Symbolism is derived from the Greek work symballein, "to throw together." This expresses the essential quality of symbolism. It draws together two worlds and reveals an invisible world through presentation of the concrete material world.

Symbols are distinguished from signs which merely represent something else.  For example a green light is a sign for "GO." It communicates "go," but it does not symbolize "going."  Signs can be arbitrary.  The ancients Greeks felt that symbols actually shared some sort of essence with the thing symbolized.

A symbol, on the other hand, is intended to reveal something inexpressible.   It is usually tied to the thing it represents in some way. A symbol expresses part of the whole. For example, to an American citizen, the American flag is more than just a sign of patriotism; it is a symbol. If it were only a sign, desecration of the flag would not necessarily "desecrate" the thing itself.

 

Examples of Symbols

Symbols of Excellence: Award Ceremonies, LeBron James

Symbols of Shoddiness: Turkey, Amateur videos

Symbols of Wealth: Lexus, Rolex

Symbols of Poverty: Homelessness, Public assistance

 

Symbols and Story Resonance

Question:  Consider the Symbols of Success and the Symbols of Failure in the American culture.   Are they the same as the symbols for wealth and poverty?  Why might that be?   Do other cultures have identical symbols for Wealth/Success and Poverty/Failure?

 

Symbols help develop the author's plot, theme, and meanings through repeated stimulation of the reader's emotions.  Like character and imagery, repeated, subtle references within the narrative are intended to suggest how readers should evaluate the story, how they should find meaning in it.

So Symbols are created for the reader, not the characters of the fiction.   This means that to examine symbol development in a fiction, a critic identifies how the choice, placement, and development of the specific symbols in a work may or may not lead to an emotional realization on the part of a reader.

The goal of symbolic development in fiction is the reader's emotional realization that the fictive experience imitates a desirable view of "truth," or an idealized reality of life.

In art, there are several particular types of symbols.
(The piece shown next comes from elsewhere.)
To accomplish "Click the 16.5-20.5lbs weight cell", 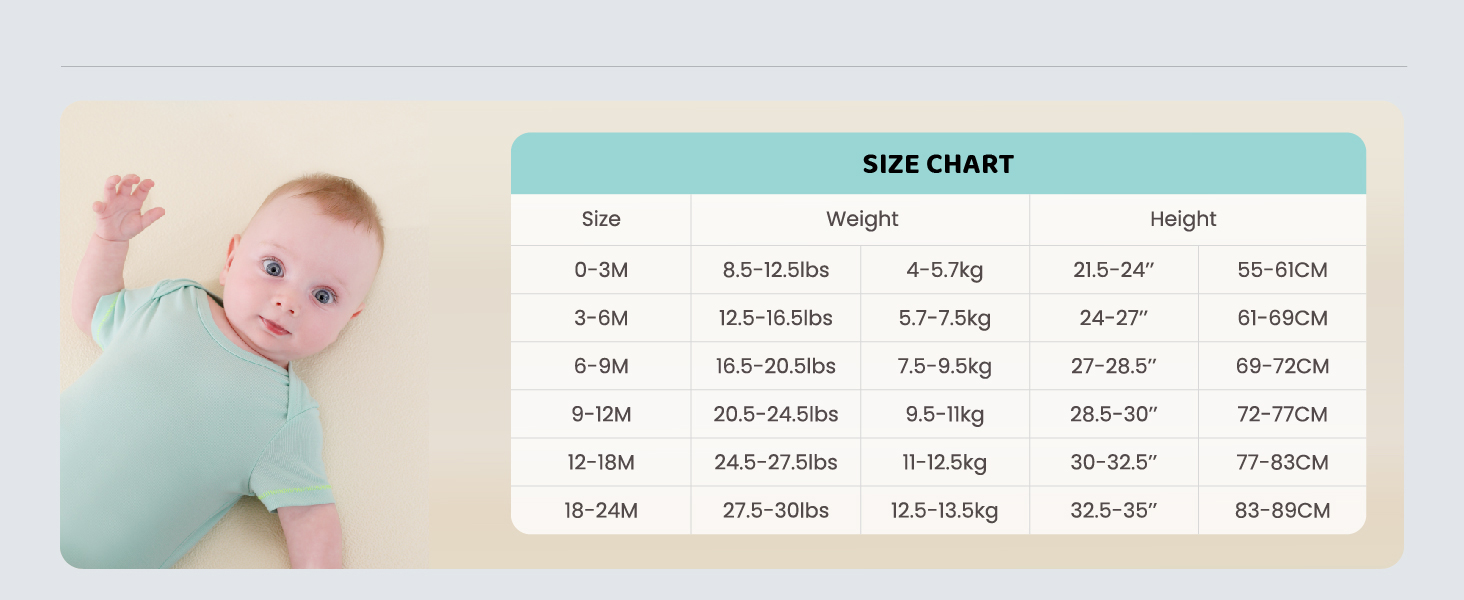I will pos(776,366).
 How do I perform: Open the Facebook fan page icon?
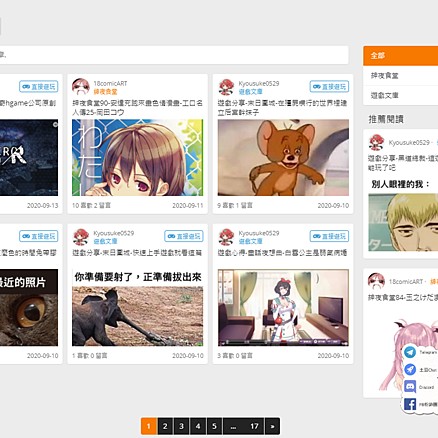(x=410, y=404)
Public symbols are those widely understood and accepted by audiences. An artist who uses such symbols as a rose, singing bird, eagle (for the U.S.), lamb (for Christianity) understand how they will be understood by an audience. Private symbols are those unique to the artist. They may only be understood by the artist or those who study that artist. If a private symbol becomes widely accepted and is used by other writers, it becomes a conventional symbol.

 

Symbols in Nonfiction Writing

Symbols are used in nonfiction writing as well.

Details in essays are often modestly exaggerated to communicate symbolic meaning to a reader.

Letterheads often include symbolic terms or images to communicate meaning (shields for confidence, for example).

 

Symbols and Allegory

Symbolism can be distinguished from allegory in that an allegory commonly invents a world in order to comment on the real world. In symbolism, a writer usually presents what we view as the "real" world and through that reveals the higher truth of an eternal world. Also, an allegory normally has a system of equations in which this equals that, and something equals something else. In a symbolic representation, the concrete world is seen as a natural reflection of the eternal, and it is only through the real that the eternal can be seen. Reality, then extends through the symbolic to the eternal.

Allegory: A surrealistic presentation in which images and actions in the concrete world are given specific representations in an abstract sense. The goal is to comment on the abstract.

A hero?

Summary

To summarize, then, symbols are more than just a thing that represents something else. Most artists see the symbol as somewhat higher and closer, connected to the thing it represents. this distinguishes a symbol from a metaphor. A metaphor compares one thing to another, and the comparison is determined by the writer. A poet may say, "My love is a rose." As a metaphor, the poet is writing about love, and using the rose as a vehicle. A symbolist would actually be writing about the rose, and through the rose, expressing a sense of the eternal.